#### RECORDS FOR THE EXERCISE
[Start]

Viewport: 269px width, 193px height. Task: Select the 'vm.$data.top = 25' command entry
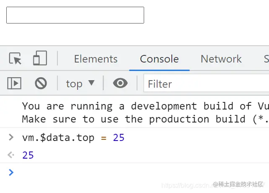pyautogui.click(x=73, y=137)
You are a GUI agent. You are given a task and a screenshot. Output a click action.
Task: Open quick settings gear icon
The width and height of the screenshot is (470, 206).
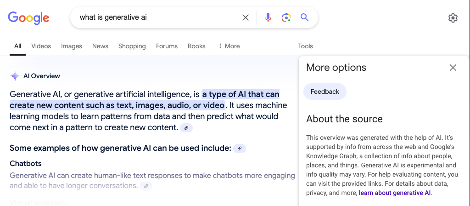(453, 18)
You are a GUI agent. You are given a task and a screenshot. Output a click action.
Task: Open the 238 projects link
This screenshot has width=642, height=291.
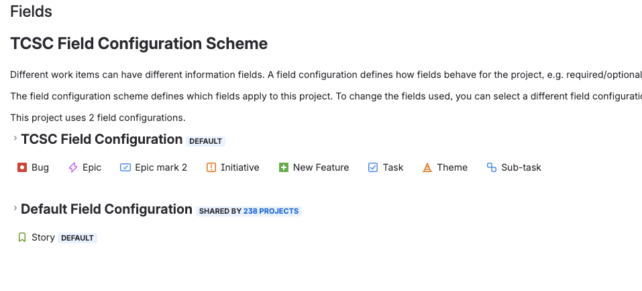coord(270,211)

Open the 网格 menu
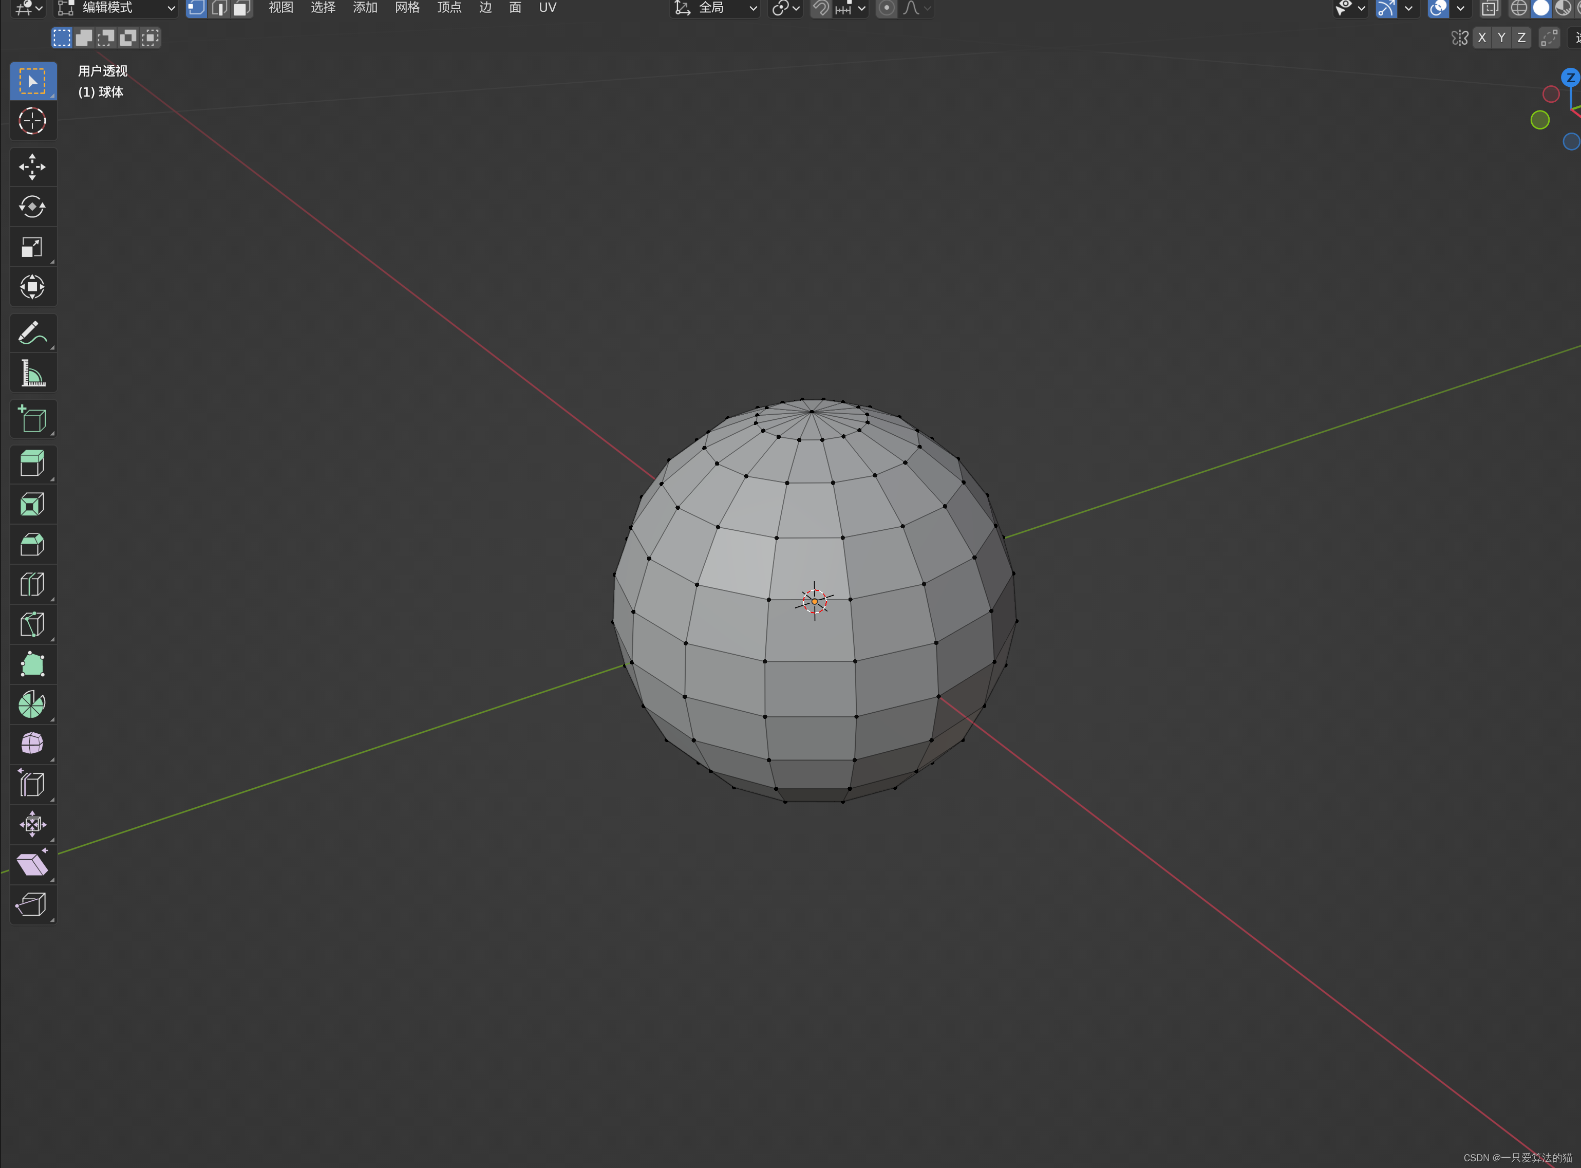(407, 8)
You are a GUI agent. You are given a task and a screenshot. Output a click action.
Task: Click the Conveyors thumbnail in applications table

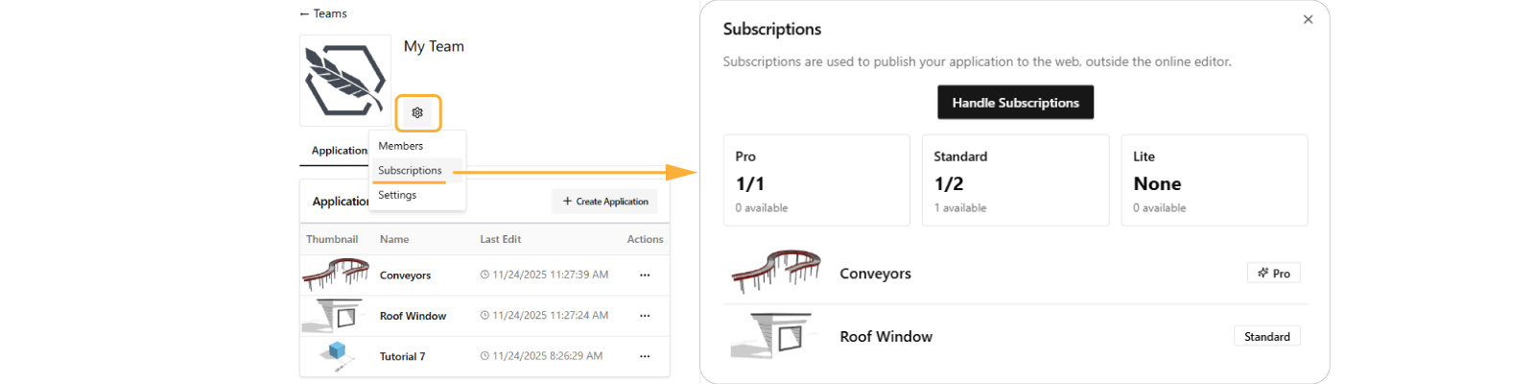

[End]

#### TASK STATEMENT
Copy out every line above that contains the string "height".

#### FINISHED TASK
Viewport: 269px width, 193px height. Task: Select the 'vm.$data.top = 25' command entry
The width and height of the screenshot is (470, 206).
This screenshot has width=642, height=291.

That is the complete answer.